Wreckage from U.S. military boat strike washes up near St. Vincent

Lynette Burnley, aunt of Chad Joseph, who family members believe was killed in a U.S. military strike on a boat in the Caribbean, lights a candle at an altar for Joseph in the family home in Las Cuevas, Trinidad and Tobago, Oct. 22, 2025.
REUTERS/Andrea de Silva, file
For almost six months, people in the Caribbean have watched on as the U.S. military dished out lethal strikes on small boats allegedly fetching cocaine and other narcotic drugs in the Caribbean Sea and in the Atlantic.
Except for the incident when two Trinidadian nationals were killed by the Florida-based U.S. Southern Command late last year, most of the 130-plus crewmembers who have died in open waters appeared not to have been regional nationals. Also, most of those destroyed vessels did not wash up on regional shores nor did many bales of cocaine.
Now, authorities in the Eastern Caribbean are racing to investigate the latest military strike, as confirmed by a Southern Command announcement this week.
This is so because the remnants of a vessel have washed up near the shores of Canouan Island in the Grenadines. Canouan is part of the string of Grenadine islands in the federation of St. Vincent and the Grenadines.

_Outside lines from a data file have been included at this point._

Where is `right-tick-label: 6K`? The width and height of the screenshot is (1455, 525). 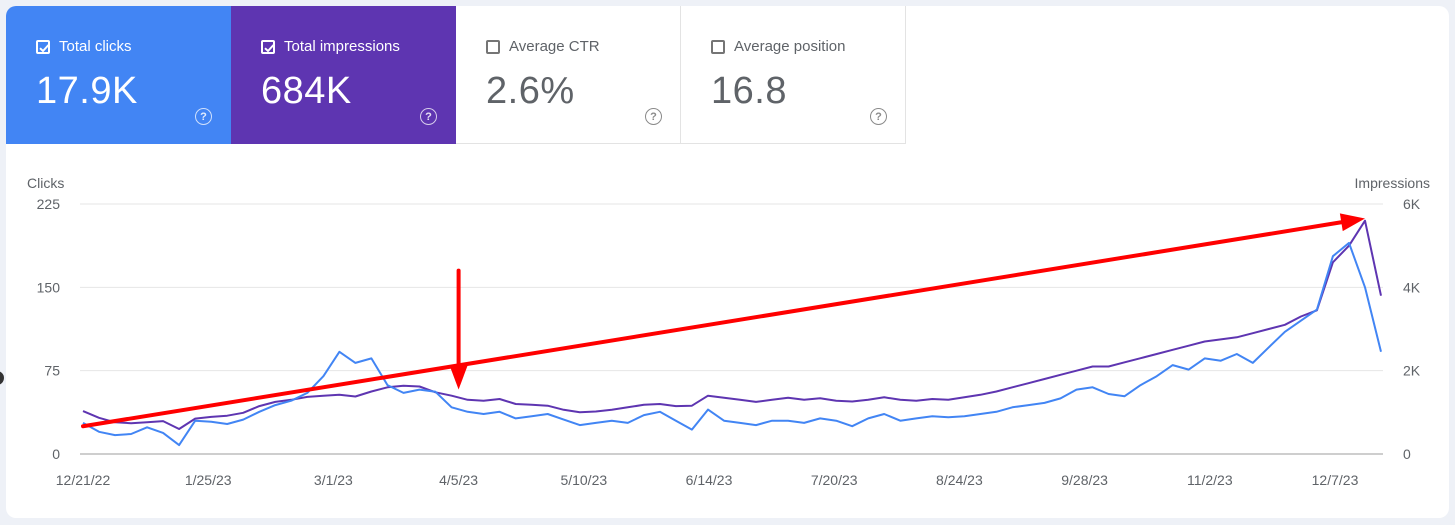 right-tick-label: 6K is located at coordinates (1412, 204).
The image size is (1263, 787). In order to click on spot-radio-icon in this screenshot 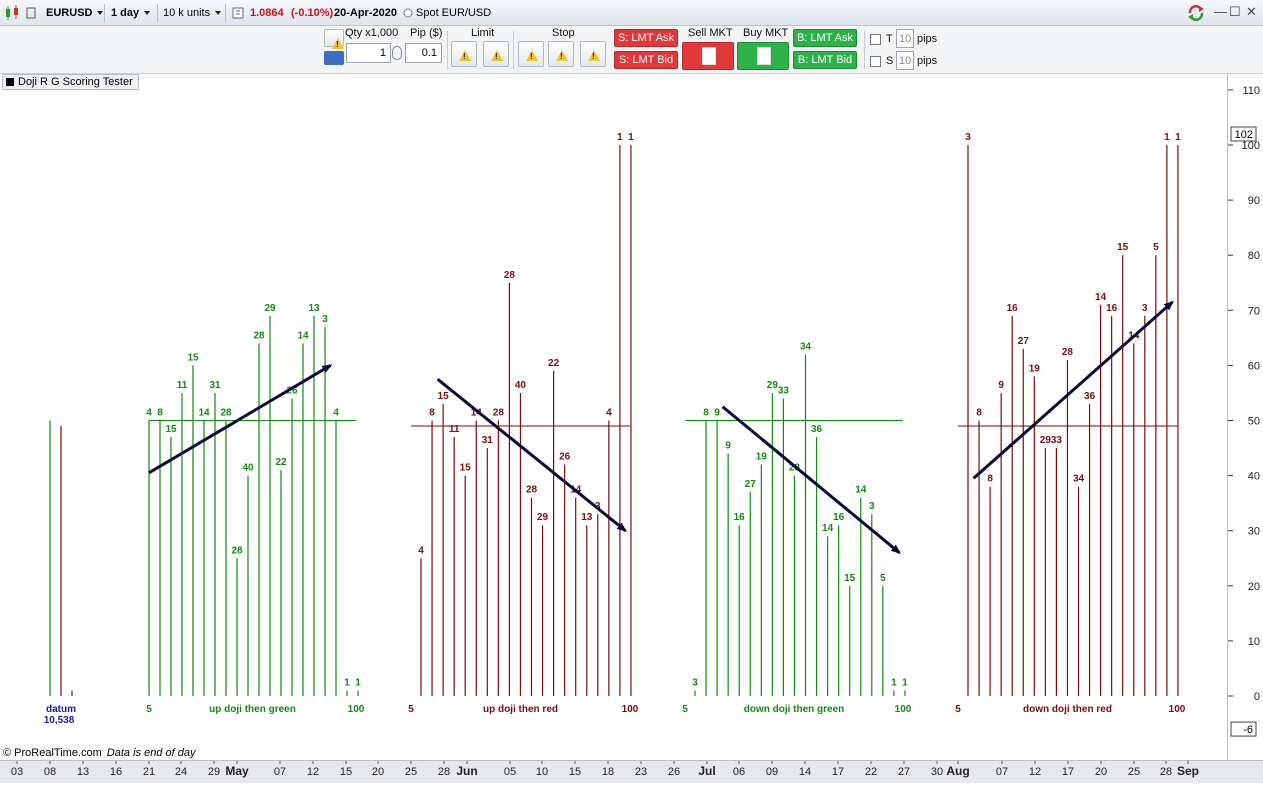, I will do `click(408, 13)`.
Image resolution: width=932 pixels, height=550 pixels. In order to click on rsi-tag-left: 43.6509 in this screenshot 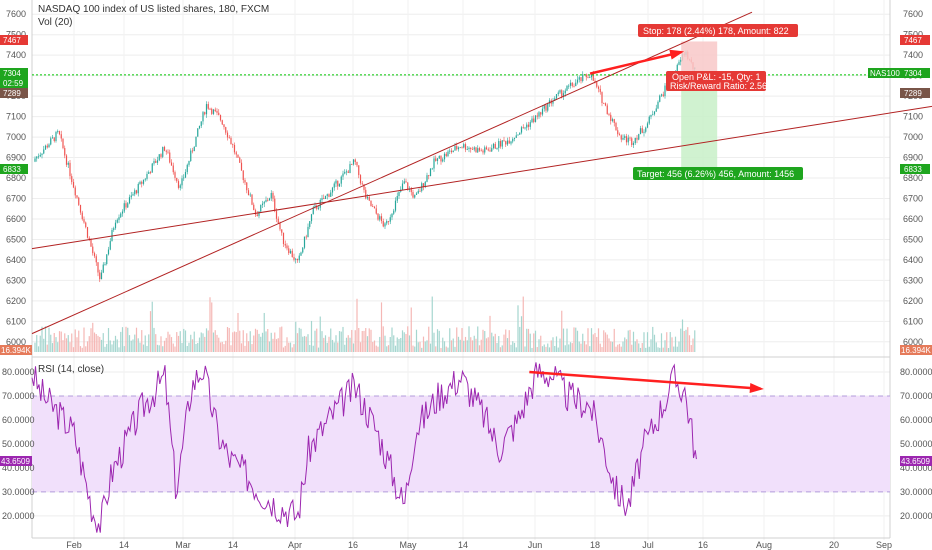, I will do `click(16, 461)`.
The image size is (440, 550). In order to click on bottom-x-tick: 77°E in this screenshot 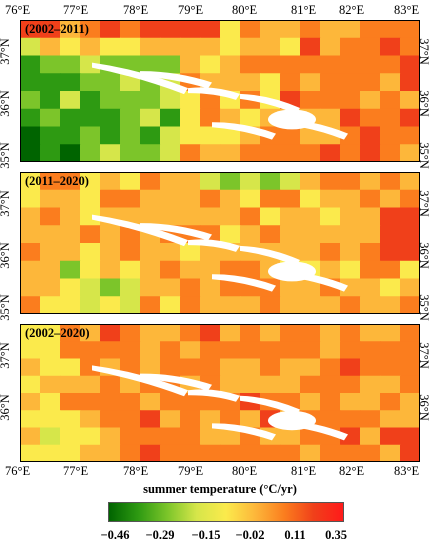, I will do `click(76, 471)`.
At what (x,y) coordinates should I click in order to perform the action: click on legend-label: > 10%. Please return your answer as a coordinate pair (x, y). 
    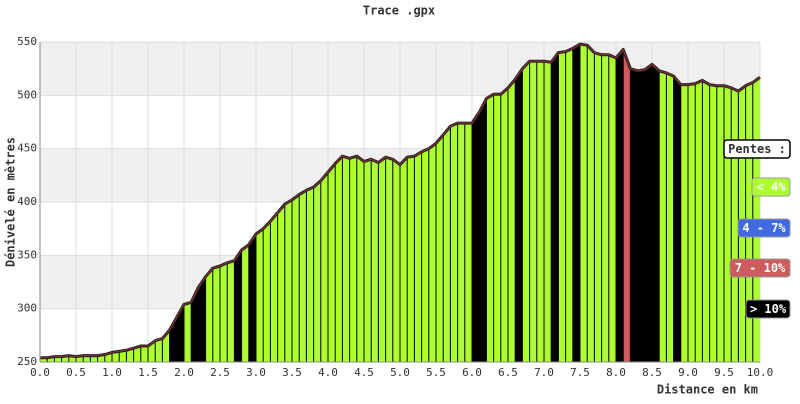
    Looking at the image, I should click on (768, 309).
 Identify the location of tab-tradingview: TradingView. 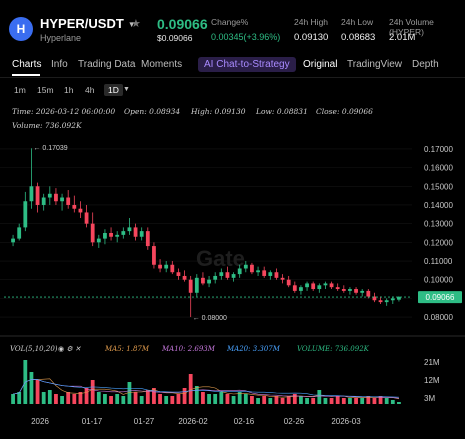
(375, 64).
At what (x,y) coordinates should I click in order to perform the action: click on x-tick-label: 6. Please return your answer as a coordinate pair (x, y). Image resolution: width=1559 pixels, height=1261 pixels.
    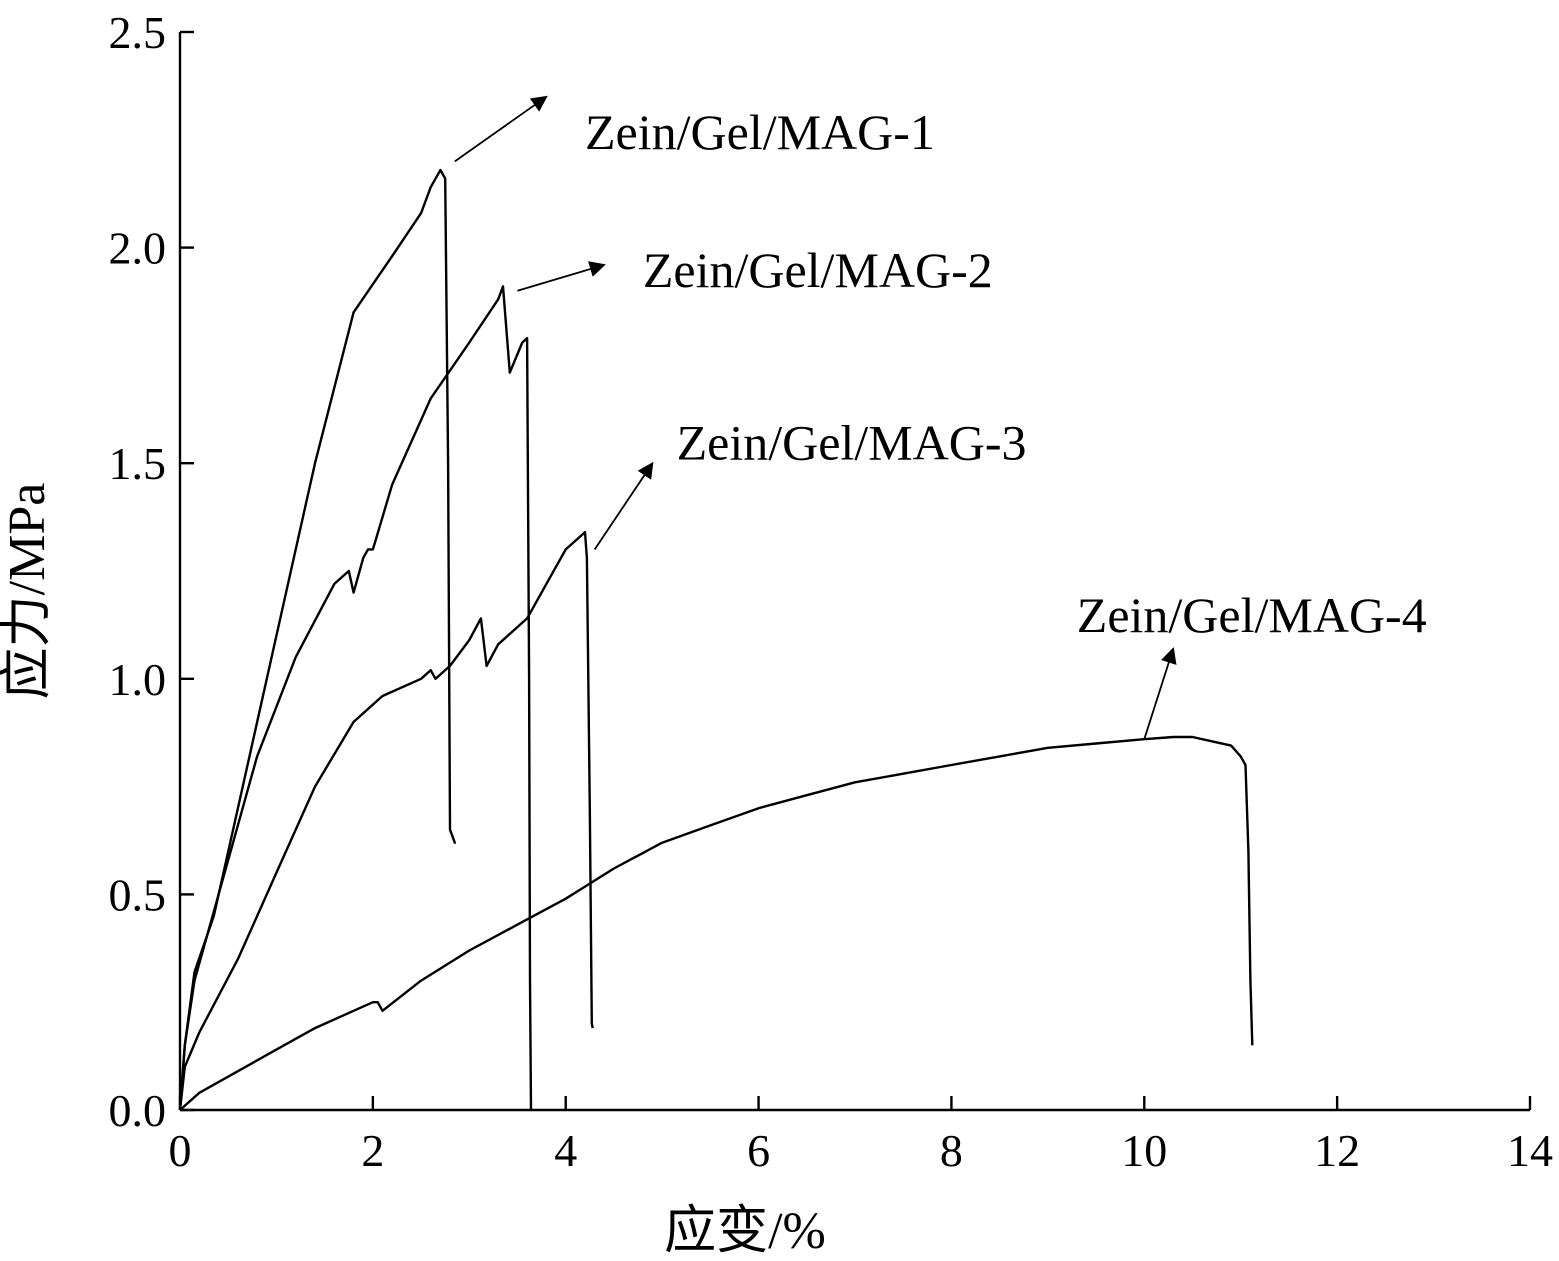
    Looking at the image, I should click on (758, 1150).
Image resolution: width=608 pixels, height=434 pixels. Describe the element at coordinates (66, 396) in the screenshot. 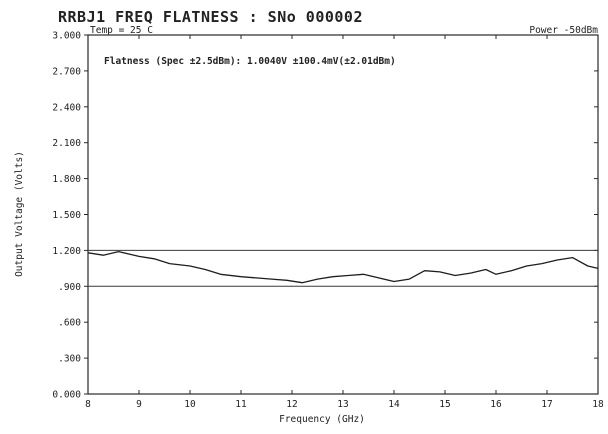

I see `y-tick-label: 0.000` at that location.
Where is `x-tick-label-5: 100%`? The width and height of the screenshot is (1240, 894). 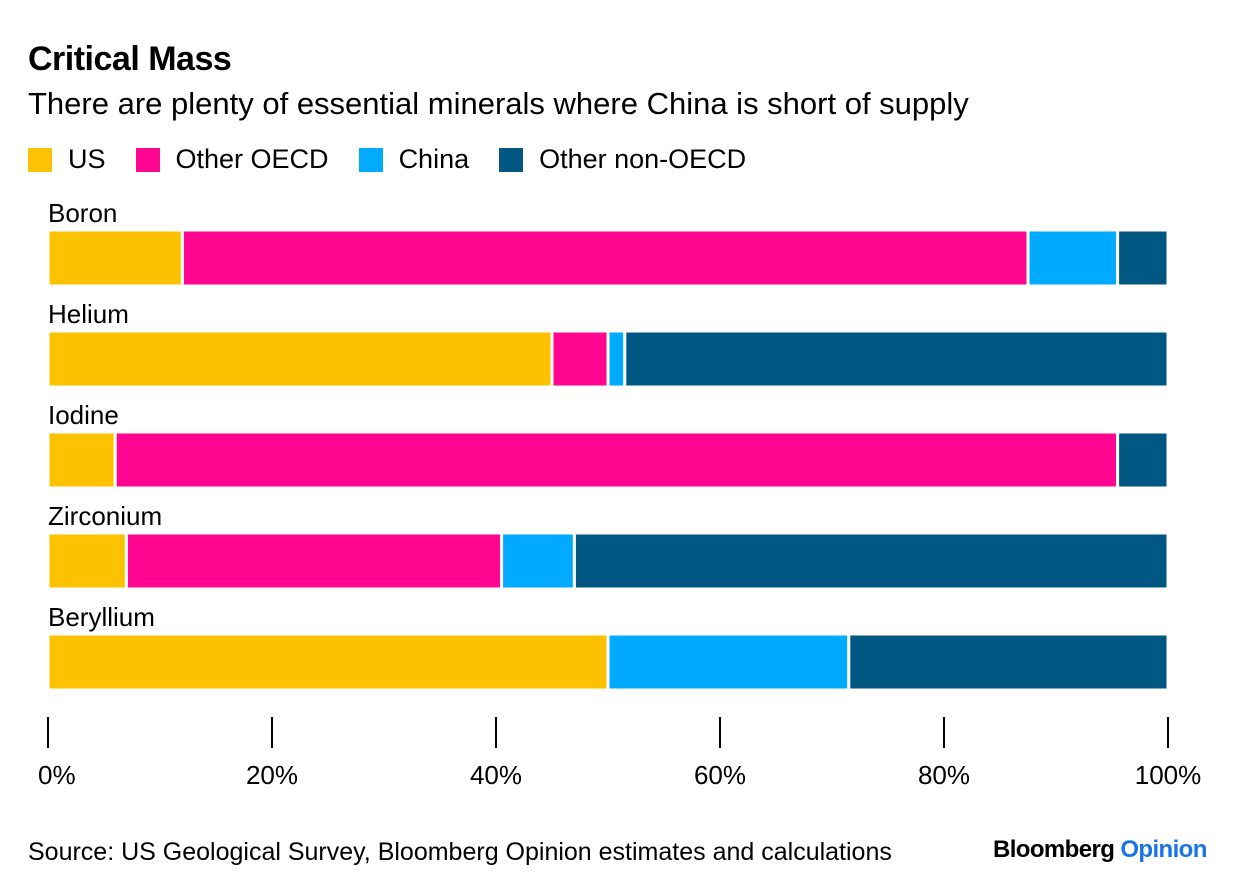
x-tick-label-5: 100% is located at coordinates (1168, 775).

Police say that local fishermen from St. Vincent have reported seeing the partly submerged vessel in waters off the tourist island. No bodies have been seen, but St. Lucian authorities say they are worried that three locals who have been reported missing since Feb. 9 might have been on the vessel. The strike was conducted on Friday.
“Joint Task Force Southern Spear conducted a lethal kinetic strike on a vessel operated by designated terrorist organizations. “Intelligence confirmed the vessel was transiting along known narco-trafficking routes in the Caribbean and was engaged in narco-trafficking operations.”
But as investigators get to work, media in St. Vincent are reporting that there might have been a second deadly strike, which has not been confirmed either by the U.S. military or by local officials.
“Wreckage and body parts found floating in waters between St. Vincent and St. Lucia have raised questions about whether the vessel or whether some strikes go unreported,” One News St. Vincent.com reported on Monday. “The wreckage of the vessel discovered in those waters indicates that it was a St. Lucian vessel,” the publication stated.
Neither high-level St. Lucian nor Vincentian officials have commented on the strikes and efforts to determine whether Caribbean nationals might have been the victims, as was the case when the two Trinidadians were killed in waters between Venezuela and Trinidad. Family members have since filed a wrongful death lawsuit in U.S. courts.